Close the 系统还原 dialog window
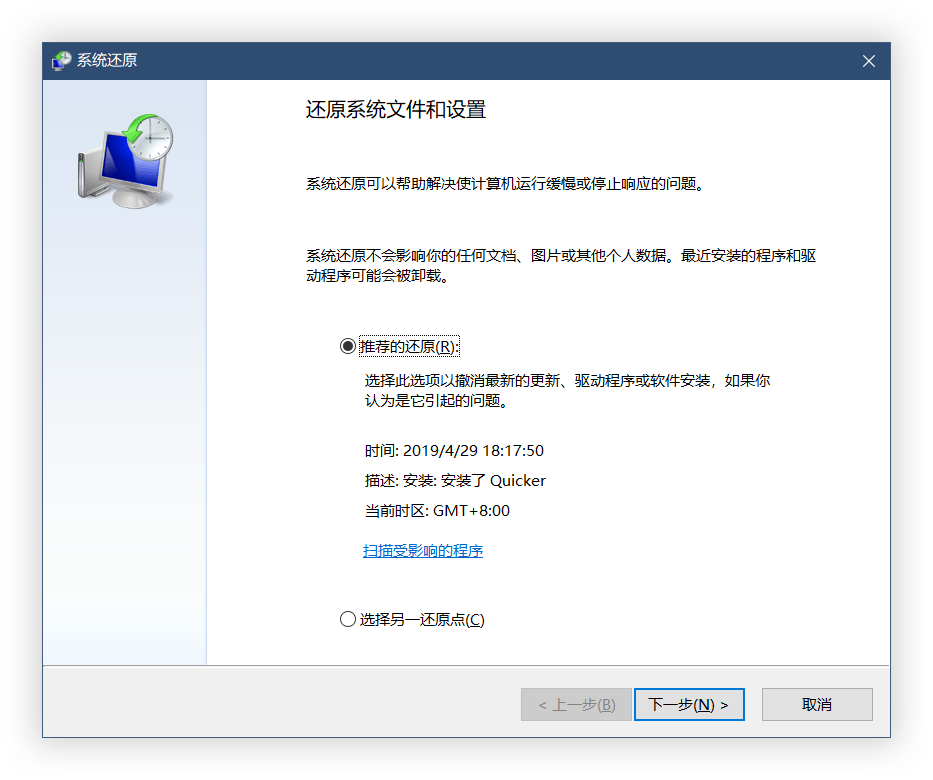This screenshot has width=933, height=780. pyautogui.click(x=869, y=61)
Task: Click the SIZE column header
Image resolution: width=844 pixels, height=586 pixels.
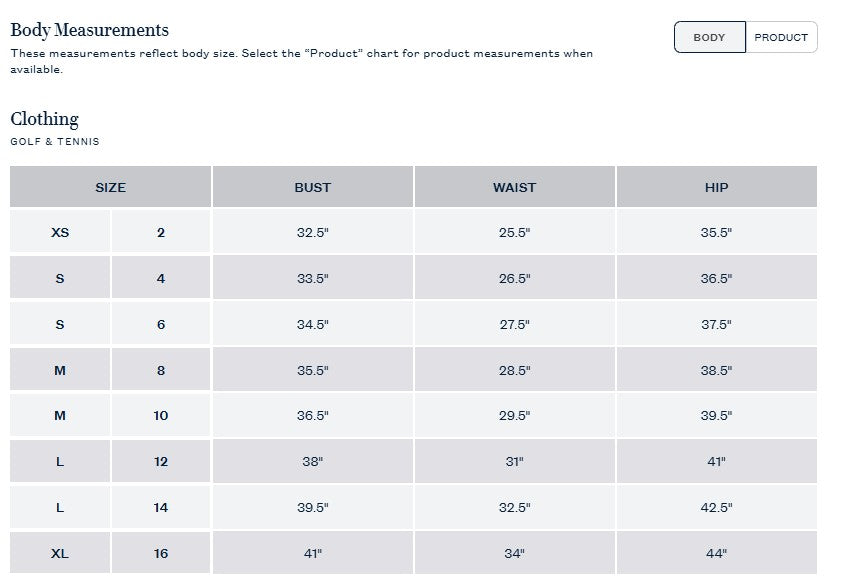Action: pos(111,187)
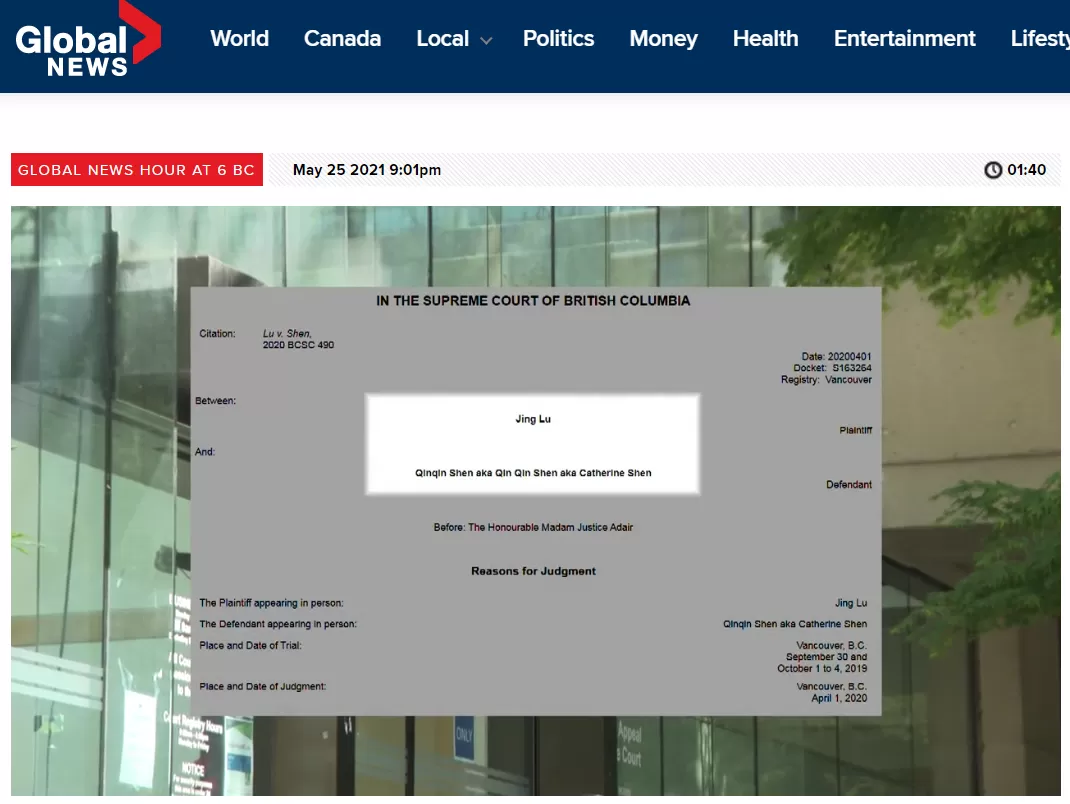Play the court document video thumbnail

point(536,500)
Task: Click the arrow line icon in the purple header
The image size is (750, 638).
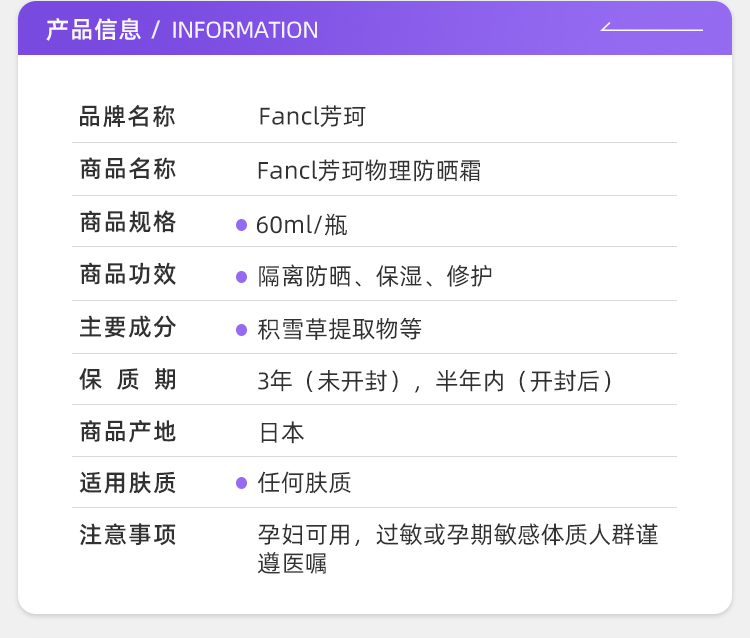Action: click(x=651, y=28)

---

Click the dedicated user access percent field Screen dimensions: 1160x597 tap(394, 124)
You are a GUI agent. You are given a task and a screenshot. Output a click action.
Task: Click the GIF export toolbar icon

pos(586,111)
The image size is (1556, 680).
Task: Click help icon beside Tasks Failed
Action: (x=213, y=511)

### [EXERCISE GOAL]
Lines that contain "header" are to be copied from the records above.

### [RESULT FOR THIS EXERCISE]
Task: Click the SIZE column header
Task: Click the arrow line icon in the purple header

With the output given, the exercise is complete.